_Article_
** START **

Chief Shakes Glacier up the Stikine River.
(Sage Smiley / KSTK)

The island mountains and valleys of Alaska’s panhandle may look unchanging, but the area is moving rapidly in a geologic sense. KSTK sat down with a research geologist from the U.S. Geological Survey to talk about the deepest history of Southeast. 

Listen to the audio version of this story here.

“Come on aboard,” Geologist Peter Haeussler says, responding to three sharp knocks on the deck of his 45-foot aluminum-hulled sailing boat, the Mucho Gusto. It’s home-ported in Wrangell.  

His head peeks out of a cabin hatch in the center of the boat. Haeussler’s friendly dog, Happy, is part of the greeting committee, but has to be lifted down the narrow ladder to the main cabin. 

Geologist Peter Haeussler and his dog, Happy.
(Sage Smiley / KSTK)

Haeussler lives in Anchorage, but he has spent three decades researching the rocks of Southeast. He did his Ph.D. dissertation on a belt of rocks between Wrangell and Juneau that he “got quite interested in.”

“I think the fascinating part of geology is that you end up looking at the landscape in a world through a very different set of eyeglasses than I think a lot of other people do,” Haeussler says. 

And that set of eyeglasses is what Haeussler calls “deep time” – events on a scale that dwarfs human lifetimes or even civilizations. 

“I think it’s really easy for people to think about time in terms that we know and we experience,” Haeussler explains, “Which is, you know, ‘It’s spring now and you know, getting over winter, you know, it’s going to be warm in the summer.’”

** END **

_Data excerpt_
** START **

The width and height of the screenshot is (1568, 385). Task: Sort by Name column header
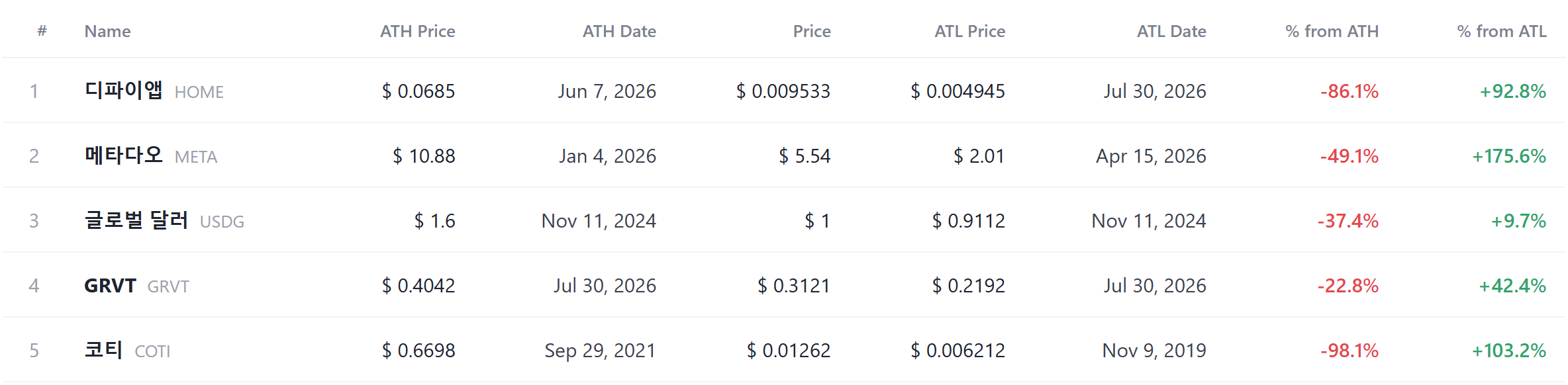107,31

** END **

_Task details_
Extend the article on Southeast Alaska's geologic history by writing the paragraphs that follow its last sentence.

_Result_
Human timespans pale in comparison to geologic ones, Haeussler says. He says to really understand geology, you’ve got to think not in terms of tens or hundreds of years, but thousands to millions of years.

“So when I look at the landscape around here,” Haeussler explains, “I often think of what it was like maybe 20-25,000 years ago, when there was ice filling all of these valleys and over the tops of most of the mountains and just thinking what a different world it was at that point. Or when looking at some of the older rocks in Southeast Alaska, I mean, it seems as if most of Southeast Alaska is a piece that came from somewhere else and trying to think about the process, probably the warm tropical environments that it came from on the order of 400 million years ago. And it was out in the middle of the ocean. Pretty different”

Southeast Alaska, Haeussler says, is geologically unique. The region’s history is less as a part of a huge land mass experiencing slow continental drift, but as a smaller, more mobile chunk of crust – think of island areas like the South Pacific or around Japan.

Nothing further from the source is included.